Friday, August 29, 2008

The Stars of Order

Recently I've been rifling through my old stuff stored in one of Mum's sheds in Suffolk. Most of this is books and old VHS cassettes destined for little future in the DVD and post-DVD world.

Some of the detritus is going to jumble, some will be thrown out. My Mum needs more space. My dear little niece presumed today that the shed was mine. Yes, in a manner of speaking I replied. Bemused, I elaborated. Most of what's in it is mine but the room itself is Granny's.

Hidden away in a carrier bag in an old gramophone cupboard I found some of my old notebooks. I would say about 60% of these scribblings have been typed up at some point over the past twelve years in fits of little better to do. Much of the rest had been forgotten about. This from the mid 90s, for example, found in an A5 notebook manufactured by 'Europa':

Where have the galaxies of light, the enfolded, woven
threads of the beauty gone.

I wish again to know you
out past bounded fields of pain
taste again your smile
feel and hold in hands
warmths of flesh.

When you're gone
the framework in the head is shaken
spears and daggers of the abyss within
shed blood from the stars of order.

On the opposite page is an (unsent!) letter to a girl I got rather involved with (not her real name).

Dear Michaela,

I have nothing to say to you except:

STOP MASHING MY BRAINS.

Love

Jon


Crikey.

Saturday, August 23, 2008

Aphrodite's Divided Heart


“Oh, but don’t mention love. I’d hate the pain of the strain all over again”

One of the inherent disassociations in modern, western culture, is that between our erotic and our emotional lives.

I don’t know how many times I’ve heard it said: “Sex is not Love. Love is not sex”. It’s not a small number.
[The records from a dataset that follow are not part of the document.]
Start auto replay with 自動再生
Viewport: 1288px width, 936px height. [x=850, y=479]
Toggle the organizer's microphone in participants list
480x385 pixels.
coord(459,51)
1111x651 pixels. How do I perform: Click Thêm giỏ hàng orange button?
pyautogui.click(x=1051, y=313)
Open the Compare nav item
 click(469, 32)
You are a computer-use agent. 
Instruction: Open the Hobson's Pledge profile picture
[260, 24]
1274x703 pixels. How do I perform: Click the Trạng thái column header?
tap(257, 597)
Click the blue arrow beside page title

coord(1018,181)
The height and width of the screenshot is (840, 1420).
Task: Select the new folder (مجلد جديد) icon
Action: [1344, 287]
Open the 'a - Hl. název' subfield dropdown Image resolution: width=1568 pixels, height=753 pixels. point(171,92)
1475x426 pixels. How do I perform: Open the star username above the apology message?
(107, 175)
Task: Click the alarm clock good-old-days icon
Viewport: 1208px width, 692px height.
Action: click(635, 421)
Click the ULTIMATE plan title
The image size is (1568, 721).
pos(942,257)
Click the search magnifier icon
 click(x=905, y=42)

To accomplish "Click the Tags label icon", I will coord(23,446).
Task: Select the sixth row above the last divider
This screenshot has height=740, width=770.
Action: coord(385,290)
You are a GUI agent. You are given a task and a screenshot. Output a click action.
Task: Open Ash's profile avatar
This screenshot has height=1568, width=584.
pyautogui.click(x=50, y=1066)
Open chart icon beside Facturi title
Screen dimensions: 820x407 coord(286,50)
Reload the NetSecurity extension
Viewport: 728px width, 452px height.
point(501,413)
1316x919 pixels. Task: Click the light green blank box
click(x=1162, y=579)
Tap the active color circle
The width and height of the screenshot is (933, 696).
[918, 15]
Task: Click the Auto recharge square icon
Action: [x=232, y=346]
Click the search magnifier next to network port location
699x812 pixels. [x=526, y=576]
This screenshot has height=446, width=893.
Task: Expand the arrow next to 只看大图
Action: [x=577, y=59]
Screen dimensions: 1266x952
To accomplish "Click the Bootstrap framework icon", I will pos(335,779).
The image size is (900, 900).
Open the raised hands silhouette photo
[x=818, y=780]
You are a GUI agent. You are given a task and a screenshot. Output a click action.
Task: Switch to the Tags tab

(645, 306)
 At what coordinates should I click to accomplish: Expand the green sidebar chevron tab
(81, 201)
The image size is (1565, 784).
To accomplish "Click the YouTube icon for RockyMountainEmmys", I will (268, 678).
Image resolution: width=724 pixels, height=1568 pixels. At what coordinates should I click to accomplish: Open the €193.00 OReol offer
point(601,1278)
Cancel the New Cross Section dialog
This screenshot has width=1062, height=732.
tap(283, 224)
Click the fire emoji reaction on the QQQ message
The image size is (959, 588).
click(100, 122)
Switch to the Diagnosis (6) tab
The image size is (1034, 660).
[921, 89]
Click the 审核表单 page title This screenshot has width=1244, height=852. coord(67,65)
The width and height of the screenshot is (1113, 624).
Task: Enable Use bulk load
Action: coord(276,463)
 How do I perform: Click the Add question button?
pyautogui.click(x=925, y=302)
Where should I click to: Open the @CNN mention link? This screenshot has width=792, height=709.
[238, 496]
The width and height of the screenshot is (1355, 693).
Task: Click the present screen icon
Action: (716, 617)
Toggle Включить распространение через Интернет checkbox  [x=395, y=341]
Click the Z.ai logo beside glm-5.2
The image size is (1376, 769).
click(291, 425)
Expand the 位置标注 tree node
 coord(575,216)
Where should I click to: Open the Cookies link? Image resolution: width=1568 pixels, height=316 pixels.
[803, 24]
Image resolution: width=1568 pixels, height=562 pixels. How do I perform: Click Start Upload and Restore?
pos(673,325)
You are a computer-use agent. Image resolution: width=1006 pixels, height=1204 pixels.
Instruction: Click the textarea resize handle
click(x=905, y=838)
It’s one of the many mantras of our times. It reveals much about our contemporary condition, namely the Wasteland.

As it happens, on the other hand, I don't deny that some people can veer wildly to the other extreme, saying that sex is love and that nothing but sex is love. But that may be for another post.

To my knowledge, the perspective which says that sex is not love and that love is not sex is often held by people interested in ‘progressive’ or ‘emancipationist’ views of sexuality, whatever they are understood to be. The underlying understanding, as I see it, is that if I want to get love I don’t need to have sex to get it. And that, on the other hand, if I want to have sex, I don’t need to feel a pre-existing love for my sexual partner first. I can use his or her body as I might a motorcycle, upon which I might be taken to my sunset of sensual joy. Presuming that they had consented to play the role of motorcycle, of course.

Actually, when I look at the first of these understandings, that one can get love without sex, I don’t have any difficulties at all. On the contrary, I entirely agree. I can give and receive love without sex being involved. After all, I myself love and have loved many people whom I have not even kissed, let alone exchanged bodily fluids with. This is just as well, given my low score rate with the ladies. If I had only loved people I had had sex with, I wouldn’t have had much love in my life.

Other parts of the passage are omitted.